Genetic Heterogeneity of Four Deep Learning-derived MCI/AD Dimensions via Genome-wide Tiling ...
Updated: Sep 29
Jiong Chen1,2,3, Junhao Wen, PhD1,2, Zhijian Yang1,2, Yuhan Cui1,2, Jingxuan Bao4, Brian N Lee2, Guray Erus, PhD1,2, Sarah Wait Zaranek, PhD5, Alexander Wait Zaranek, PhD5, Yong Fan, PhD1,2, Andrew J. Saykin, MS, PsyD6, Paul M. Thompson, PhD7, Li Shen, PhD4, Haochang Shou, PhD1,8, Ilya M. Nasrallah, MD, PhD1,2, Christos Davatzikos, PhD1,2,9,10 1Center for Biomedical Image Computing and Analytics, Perelman School of Medicine, University of Pennsylvania, Philadelphia, USA 2Department of Radiology, Perelman School of Medicine, University of Pennsylvania, Philadelphia, USA 3Department of Bioengineering, School of Engineering and Applied Science, University of Pennsylvania, Philadelphia, USA 4Department of Biostatistics, Epidemiology and Informatics, University of Pennsylvania, Philadelphia, USA 5Curii Corporation, Somerville, MA, USA 6Center for Neuroimaging, Department of Radiology and Imaging Sciences, and the Indiana Alzheimer's Disease Research Center, Indiana University School of Medicine, Indianapolis, USA 7Keck School of Medicine, University of Southern California, Los Angeles, CA, USA 8Penn Statistics in Imaging and Visualization Center, Department of Biostatistics, Epidemiology, and Informatics, Perelman School of Medicine, University of Pennsylvania, Philadelphia, USA 9For the Alzheimer's Disease Neuroimaging Initiative 10For the AI4AD consortium
The heterogeneity of Alzheimer's Disease (AD) manifests in many facets, including clinical symptoms, neuroanatomy, brain function, and networks, as well as genetic underpinning.
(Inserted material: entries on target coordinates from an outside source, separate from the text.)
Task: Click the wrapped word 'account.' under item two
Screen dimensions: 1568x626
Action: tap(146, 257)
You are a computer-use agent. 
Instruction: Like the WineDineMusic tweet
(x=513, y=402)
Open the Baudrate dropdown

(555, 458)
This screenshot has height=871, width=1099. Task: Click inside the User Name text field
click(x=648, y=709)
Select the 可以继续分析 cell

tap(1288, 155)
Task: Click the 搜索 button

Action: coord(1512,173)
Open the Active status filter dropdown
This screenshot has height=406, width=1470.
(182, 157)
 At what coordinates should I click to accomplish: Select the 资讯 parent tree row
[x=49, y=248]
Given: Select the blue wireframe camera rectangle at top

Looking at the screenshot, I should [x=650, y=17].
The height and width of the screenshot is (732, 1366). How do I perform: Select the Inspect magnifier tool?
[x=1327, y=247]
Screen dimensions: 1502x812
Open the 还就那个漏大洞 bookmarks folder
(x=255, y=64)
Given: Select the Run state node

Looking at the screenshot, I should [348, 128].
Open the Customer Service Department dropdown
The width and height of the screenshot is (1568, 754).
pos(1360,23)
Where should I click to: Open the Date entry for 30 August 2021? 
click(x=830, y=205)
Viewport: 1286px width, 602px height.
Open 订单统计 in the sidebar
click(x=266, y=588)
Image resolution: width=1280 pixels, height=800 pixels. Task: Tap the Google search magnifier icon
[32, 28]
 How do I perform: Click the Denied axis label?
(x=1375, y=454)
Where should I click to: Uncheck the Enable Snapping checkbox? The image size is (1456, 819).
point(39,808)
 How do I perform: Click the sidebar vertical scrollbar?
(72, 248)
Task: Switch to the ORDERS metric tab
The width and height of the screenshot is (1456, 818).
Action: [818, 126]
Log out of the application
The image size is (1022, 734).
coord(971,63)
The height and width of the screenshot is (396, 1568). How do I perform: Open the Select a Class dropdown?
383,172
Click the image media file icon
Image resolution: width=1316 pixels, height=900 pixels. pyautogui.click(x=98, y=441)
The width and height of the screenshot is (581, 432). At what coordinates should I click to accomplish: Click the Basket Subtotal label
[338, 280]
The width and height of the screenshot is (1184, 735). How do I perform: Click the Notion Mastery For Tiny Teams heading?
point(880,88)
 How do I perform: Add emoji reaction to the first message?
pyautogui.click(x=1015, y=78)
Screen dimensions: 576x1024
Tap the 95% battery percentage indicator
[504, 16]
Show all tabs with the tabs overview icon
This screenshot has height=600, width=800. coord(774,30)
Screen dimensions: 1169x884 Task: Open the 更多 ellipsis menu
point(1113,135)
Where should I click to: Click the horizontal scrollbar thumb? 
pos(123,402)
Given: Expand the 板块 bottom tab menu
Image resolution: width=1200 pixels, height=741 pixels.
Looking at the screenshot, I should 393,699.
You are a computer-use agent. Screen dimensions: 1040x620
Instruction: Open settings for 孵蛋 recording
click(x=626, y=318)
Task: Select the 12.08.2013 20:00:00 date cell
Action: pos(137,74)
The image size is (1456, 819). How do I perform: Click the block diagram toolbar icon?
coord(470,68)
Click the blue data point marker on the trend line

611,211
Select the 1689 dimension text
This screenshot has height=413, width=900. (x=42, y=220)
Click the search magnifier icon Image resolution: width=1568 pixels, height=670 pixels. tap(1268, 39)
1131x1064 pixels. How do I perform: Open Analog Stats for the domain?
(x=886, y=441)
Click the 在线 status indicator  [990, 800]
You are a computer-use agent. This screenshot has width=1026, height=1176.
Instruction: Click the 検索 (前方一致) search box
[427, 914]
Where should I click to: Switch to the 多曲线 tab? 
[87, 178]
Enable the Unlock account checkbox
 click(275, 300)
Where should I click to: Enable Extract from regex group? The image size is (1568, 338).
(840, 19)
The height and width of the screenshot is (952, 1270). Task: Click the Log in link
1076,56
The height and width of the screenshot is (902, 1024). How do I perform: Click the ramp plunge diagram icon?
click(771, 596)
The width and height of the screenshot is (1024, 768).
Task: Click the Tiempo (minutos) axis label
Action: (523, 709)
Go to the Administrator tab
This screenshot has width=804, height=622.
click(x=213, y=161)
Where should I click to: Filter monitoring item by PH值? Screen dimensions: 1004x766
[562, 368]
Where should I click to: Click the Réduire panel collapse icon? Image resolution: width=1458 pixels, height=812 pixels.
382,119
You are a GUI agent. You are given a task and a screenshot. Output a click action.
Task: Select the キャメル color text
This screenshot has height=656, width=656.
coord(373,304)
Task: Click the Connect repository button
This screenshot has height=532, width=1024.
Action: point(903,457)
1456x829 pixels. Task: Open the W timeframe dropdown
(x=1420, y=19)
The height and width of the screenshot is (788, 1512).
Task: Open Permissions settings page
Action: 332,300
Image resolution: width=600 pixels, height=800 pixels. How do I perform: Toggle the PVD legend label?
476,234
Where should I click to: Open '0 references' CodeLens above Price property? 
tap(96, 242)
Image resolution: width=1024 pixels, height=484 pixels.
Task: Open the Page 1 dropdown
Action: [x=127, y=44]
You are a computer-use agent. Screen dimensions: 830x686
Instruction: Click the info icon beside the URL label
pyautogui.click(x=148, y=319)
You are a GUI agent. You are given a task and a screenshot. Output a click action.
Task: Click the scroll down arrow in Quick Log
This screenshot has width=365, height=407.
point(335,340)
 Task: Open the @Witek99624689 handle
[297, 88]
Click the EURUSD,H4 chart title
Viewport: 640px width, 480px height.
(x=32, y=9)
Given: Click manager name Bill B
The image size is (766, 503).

We previously dissected the neuroanatomical heterogeneity of mild cognitive impairment (MCI)/AD patients into four dimensions using a deep learning semi-supervised clustering method, termed Smile-GAN: the P1-dimension captures normal brain anatomy, P2-dimension captures medial temporal-spared mild diffuse atrophy, P3-dimension captures focal medial temporal lobe atrophy, and P4-dimension captures advanced atrophy. In this study, we further investigated which genetic factors might influence the four neuroanatomical dimensions using genome-wide tiling data, a novel representation partitioning the genome into shorter sequences with 250 base-pairs. Genome-wide tiling data were analyzed for 1,481 individuals in the Alzheimer's Disease Neuroimaging Initiative. A linear regression model was fit for each tile variant using Smile-GAN's dimensional scores as the phenotypes. Age, sex, DLICV, and the first five genetic PC were included to adjust for potential confounding. Log-likelihood-ratio test comparing models with and without tile variants was used to derive p-values. We applied the genome-wide significance threshold of -log10(P-value)>7.3 to identify significant associations between tile variants and Smile-GAN dimensions. Seven unique tiles [tile number(mapped gene)] were associated with the Smile-GAN dimensions: 9553646(APOE), 9553678(APOC), 9553680(APOC downstream variant), 9553662(APOC upstream variant), 5461366(CPQ), 1543336(STAT4), and 8703531(AC109462.1). The tile 5461366(CPQ) and 8703531(AC109462.1)) were novel and not previously associated with AD-related traits, and the CPQ has previously been identified to be associated with other clinical traits such as type II diabetes. The tile 1543336(STAT4) was associated with PHF-tau measurement. Other tiles were mapped to well-established AD-related genes: the APOC and APOE genes. Our findings demonstrate the applicability of genome-wide tiling data in discovering novel genetic underpinnings of the neuroanatomical heterogeneity of AD. Further research avenues include understanding variant interactions within tiles and applying machine learning predictive models for disease diagnosis and prognosis.